The UN Security Council struggled to find a unified voice Tuesday on pausing the Israel-Hamas war as aid efforts neared collapse and global economic fallout spread, reports BSS.
With calls growing for a new truce, Qatar-based Hamas chief Ismail Haniyeh is to visit Egypt on Wednesday for talks on a ceasefire in Gaza and a prisoner exchange with Israel, a source close to the Islamist group said.
In what they say is a show of support for Palestinians in Gaza, Yemen's Huthi rebels have repeatedly fired missiles and drones towards cargo ships in the Red Sea.
Major shipping firms have diverted their vessels as a result, pushing up oil prices, and the United States announced a new security initiative to protect the waterways vital to global trade.
US Defense Secretary Lloyd Austin on Tuesday joined a virtual meeting about the initiative set to include Britain, France, Italy and other countries.
A top Huthi official later said any country that acts against the rebels "will have its ships targeted in the Red Sea".

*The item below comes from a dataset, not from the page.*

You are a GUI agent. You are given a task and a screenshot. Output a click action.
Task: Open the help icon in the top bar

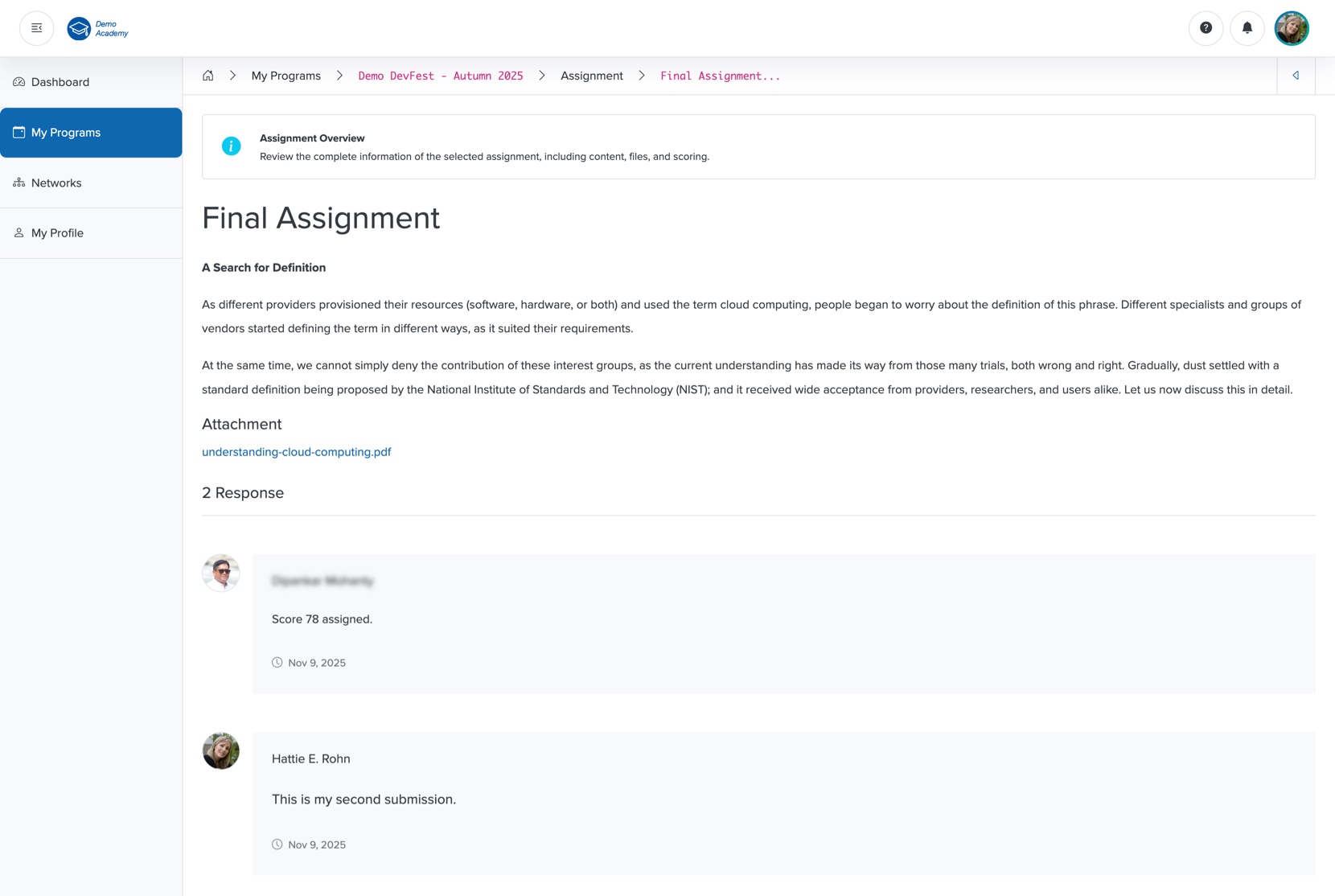pos(1206,27)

Qatar, backed by Egypt and the US, helped broker a week-long truce and hostage-prisoner swap in November.
US news platform Axios on Monday reported that Mossad chief David Barnea, CIA director Bill Burns and Qatari Prime Minister Sheikh Mohammed bin Abdulrahman Al Thani had met in Warsaw for talks on a potential new deal.
Israel maintained its bombardment and ground combat Tuesday in the third month of the bloodiest-ever Gaza war, which started with unprecedented attacks by Hamas against Israel on October 7.
The militants burst through the militarised Gaza border fence, killed around 1,140 people in Israel, mostly civilians, and abducted about 250, according to the latest Israeli figures.
Vowing to destroy Hamas, Israel began a relentless bombardment, alongside a ground invasion, that Hamas-run Gaza's health ministry says has killed 19,667 people, mostly women and children.